It's definitely that time of year again. You can tell that the holidays are upon us by the way hard working Americans cram a month's worth of work into two weeks, stretching the limits of sanity to the brink of snapping. Of course, some do snap. But the purpose of this entry is not to probe the what-for of our collective insanity induced by trying to do too much in too short amount of time, but rather to dish out a few justly deserved presents.
First, for the teabaggers and their de facto leaders at Fox News. Man, these people really hate government, or at least a government under the executive control of a black Democrat. My mind still boggles at some of the rich signs these folks were holding up at rallies over the last year. My favorite was, "Keep Government out of my Social Security." If you do not instantly recognize the irony of that statement, you might consider using drugs--it couldn't impair your cognitive abilities worse than they are already.
One woman being interviewed by author Max Blumenthal at a spirited teabagging stated the purpose of her participation was because she wanted government out of her life, period. When pressed to expound, she repeated the injunction over and over. If no government is what you want, then I give you its alternative: anarchy for the U.S.A. Irrespective of naughtiness, my gift to the folks at Fox balls and their teabagging devotees is a pair of Doc Martens and hair clippers so that they can all give each other mohawks. Rock on!
The religious right's faith in the singularly literal interpretation of an ancient text written by men who thought the world was flat is unwavering. I admire people that can stick to a certain perspective despite the overwhelming evidence to the contrary. Most astonishing though, I am chilled to the bone that the one thing the religious right wants more than anything in the world is the total destruction of planet Earth. So, my gift to them is Armageddon and the rapture. Go out to a hill somewhere in God's country, and wait, while modernity chugs along without you. However, this is a bit of a gag gift. It's not the people who subscribe to the idea that the world is 14 billion years old that are going to get left behind.

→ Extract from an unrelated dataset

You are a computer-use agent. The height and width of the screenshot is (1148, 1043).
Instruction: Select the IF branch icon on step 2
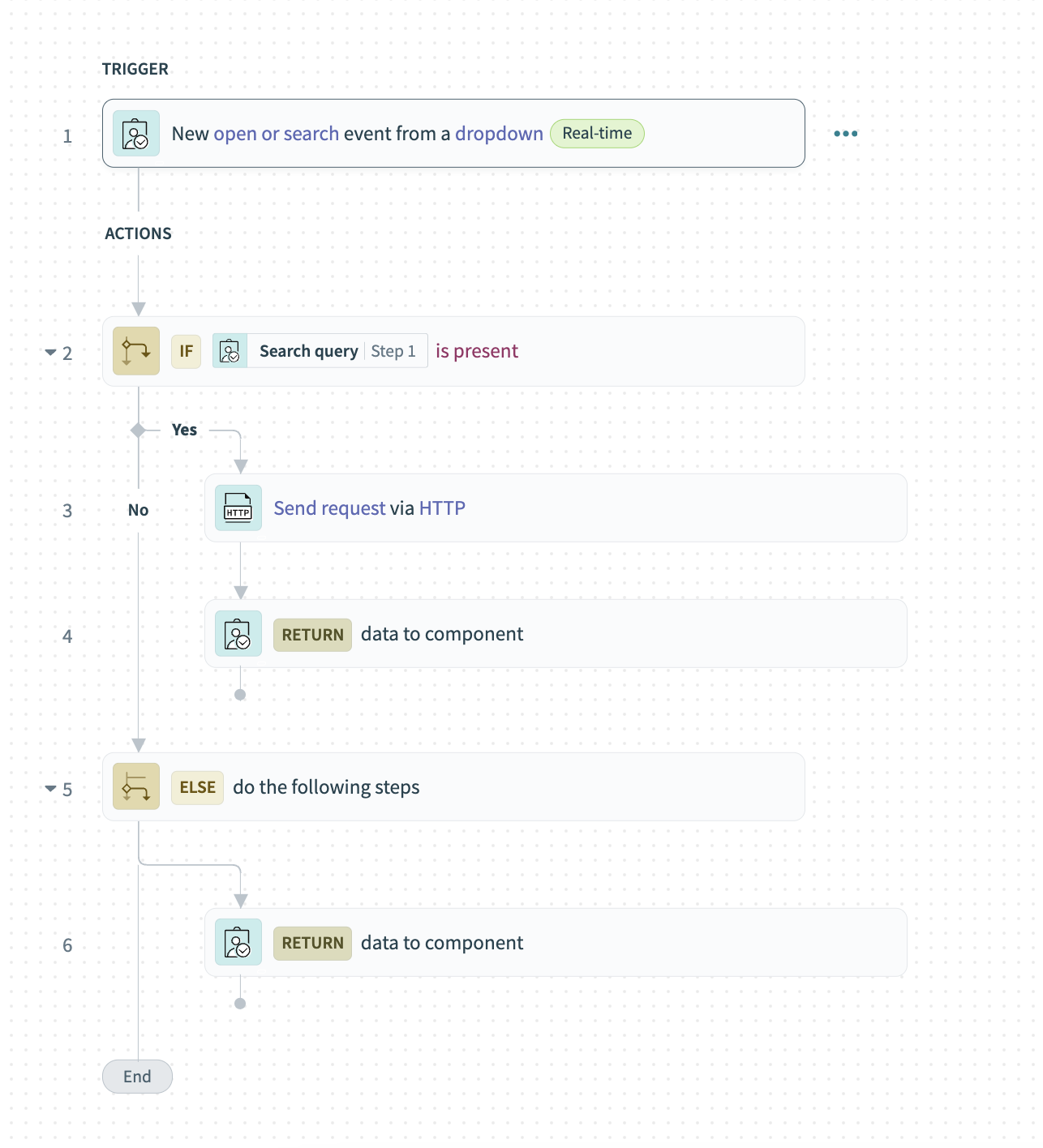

As a subset of the same category as the religious right, I have a very special gift for advocates of abstinence only sex education: STD's and more kids than you can reasonably afford.
Oh, and look here what we have in the bag. I have a gift for those mad geniuses on Wall Street for whom too much wealth, at any cost, is never enough. They are the only beneficiaries of anything that approaches socialism in the United States. Our taxes insure that they continue to make outlandish bonuses as they devise ever more complex schemes to screw us in return. Wall Street executives get locked in a room for twenty-four hours with a gaggle of stinky World Trade Organization protesters, armed with tazers--no cameras, or other recording devices, allowed.
Let's see. Reaching into the bag, rummaging around...I know it's here somewhere. Yes, there it is. For the health insurance industry, you get the bird.
As for the rest of you, all I have to give is infinite patience and an excuse to laugh at anything that might be spun as remotely humorous.
Ho, ho, ho! Merry Christmas, and a Happy New Year.